To be honest, the artists I was speaking with were old-old, like attending Star Trek conventions together in the early 70's. Very good at their craft and conversational to a fun degree, too! Those are the people I would trust to make a documentary on the fandom/convention scene, rather than whoever did that abysmal one for Netflix a few years back.

I do hope that the fragmentation of big platforms into webring-esque zones brings with it some fresh air, it signals a certain level of care that just isn't there nowadays.
 
It is something that really hasn't been "a thing" in the furry fandom for a very long time. Really, you saw it most often with artists such as Dark Natasha and Terrie Smith who have been around for decades and literally have just maintained the same website/domain for 25+ years. FurAffinity and the like really did obsolete independent artist websites by becoming the fandom's equivalent of PayPal, but as they've lost their vicegrip on the community people are starting to migrate back to personal spaces (for a multitude of reasons).

Coming across someone with a Neocities (etc) website doesn't necessarily automatically mean it's troon-coded slop, it's just that these platforms are the ones most accessible to people looking to setup their own websites without needing to jump through a ton of hoops. They are generally worth checking out, and bookmarking accordingly if it's something you enjoy. I actually am quite fond of those who take the time to create a space for themselves, it is the literal polar opposite of using that PostyBird shit that just shotgun blasts your bullshit onto every platform where you have an account. I will check out someone's personal website that they made themselves, but when I see "posted with PostyBird" on a submission I generally will mute the user because it means they have zero investment in whatever platform they're posting their content to.

Someday we will return to the era of "BOOKMARK THIS PAGE" and "SIGN MY GUESTBOOK".
Remember Furnation and VCL?
 
Someday we will return to the era of "BOOKMARK THIS PAGE" and "SIGN MY GUESTBOOK".
Individual sites fell out of favor because aggregation is a valuable service.

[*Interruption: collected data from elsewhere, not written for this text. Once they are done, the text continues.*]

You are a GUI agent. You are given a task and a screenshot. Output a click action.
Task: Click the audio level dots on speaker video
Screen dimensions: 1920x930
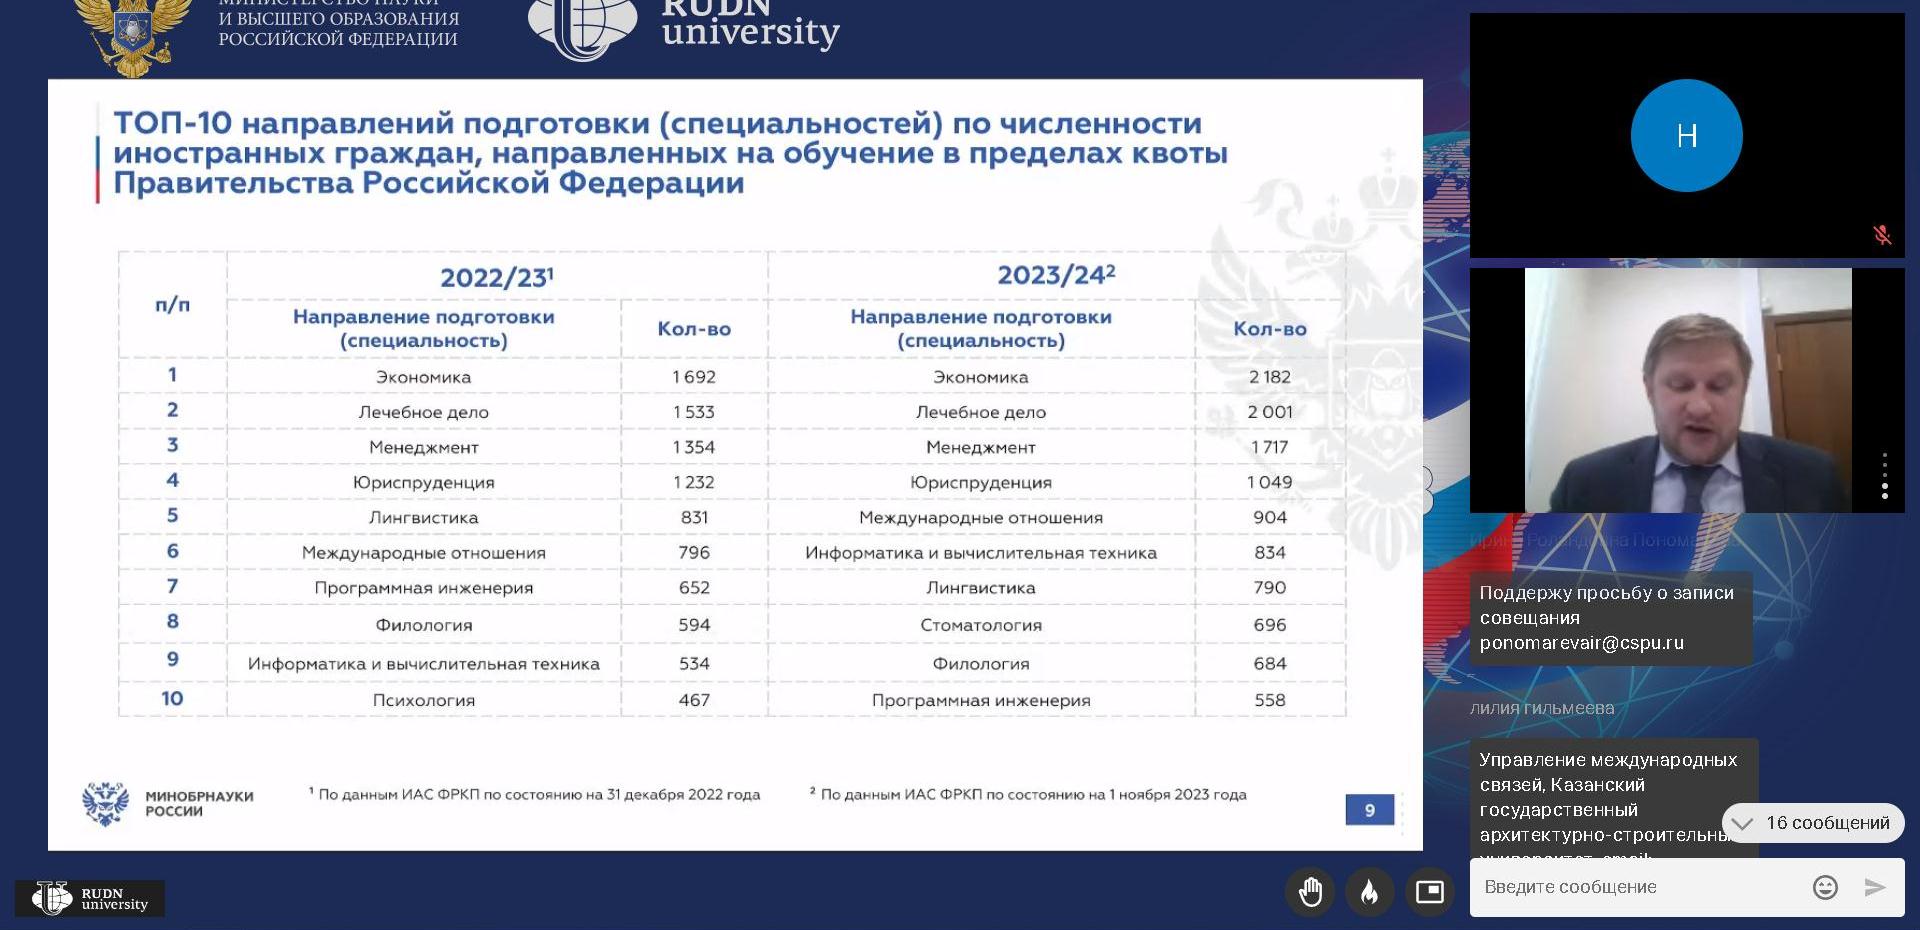(x=1884, y=476)
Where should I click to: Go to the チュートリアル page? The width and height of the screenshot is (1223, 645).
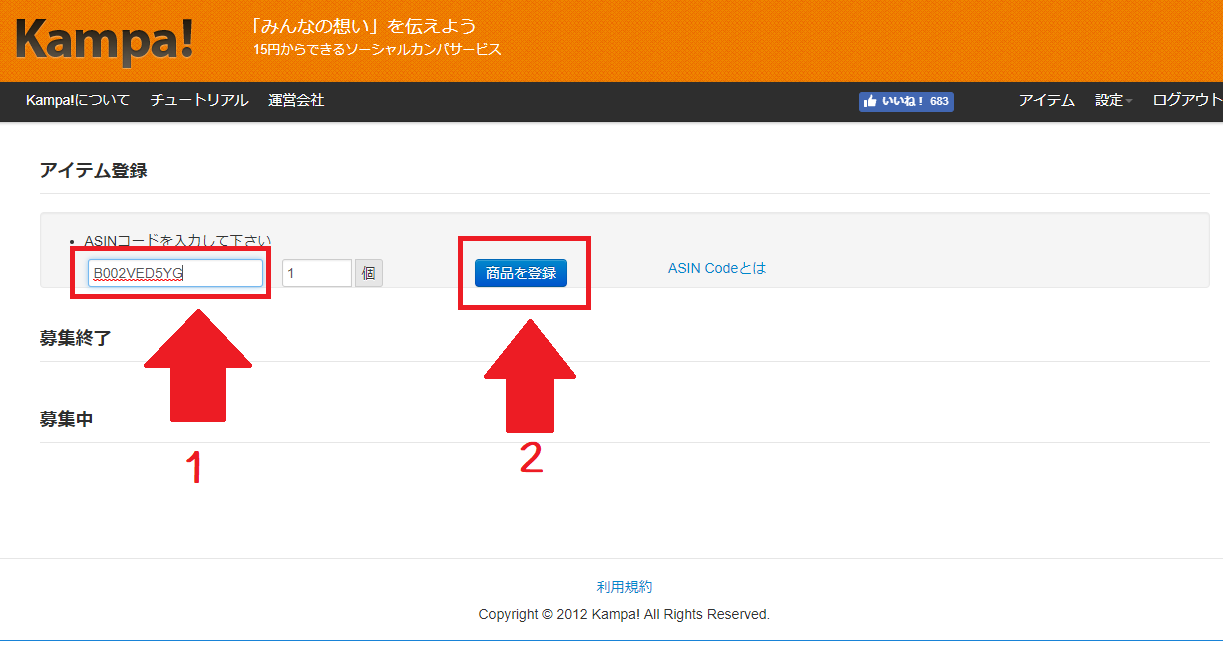point(199,100)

When FA was king, it was just a single page to visit to see the new art from every artist you like. People moved to things like Twitter and Bluesky now to post art, and while they are terrible as galleries to browse after the fact, they still provide the daily aggregation. That's what people value.

With more furry artists today than ever before, this is all the more important, as it is less practical than ever to visit a separate page for each artist. It's not going back, sorry.
 
Isn't Furcadia still a thing, just swamped with trannies?

There was a time when it was a gold standard for chat protocols. Which really says more about how much early AIM sucked.